Currently, regulators and policymakers at a global level, such as the Financial Stability Board (FSB) and the International Organisation of Securities Commissions (IOSCO), are consulting with the industry to gain a better understanding of innovative technologies such as distributed ledgers (DLT), cloud computing, robotics, artificial intelligence (AI) and big data. We already know, for example, that many firms are exploring opportunities to improve certain inefficient post-trade processes and enhance the functioning of financial market infrastructures. These advances have the potential to improve a firm’s risk management capabilities, which, by extension, enhance the safety and stability of the global financial system. Indeed, regulators are consulting with the industry and revising existing regulations to account for these technological innovations.

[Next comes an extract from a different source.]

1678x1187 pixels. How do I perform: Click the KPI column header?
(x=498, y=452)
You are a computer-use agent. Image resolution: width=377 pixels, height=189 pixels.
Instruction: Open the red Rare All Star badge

For example, as discussed at DTCC’s most recent European Client Forum, the French Treasury has updated rules to authorize the use of DLT for securities that are not traded through a central securities depository (CSD) and a securities settlement system. Among the many instruments covered by the rules are negotiable debt securities; the units or shares in collective investment undertakings; equity securities issued by joint stock companies; and debt securities that are not traded via a negotiating platform.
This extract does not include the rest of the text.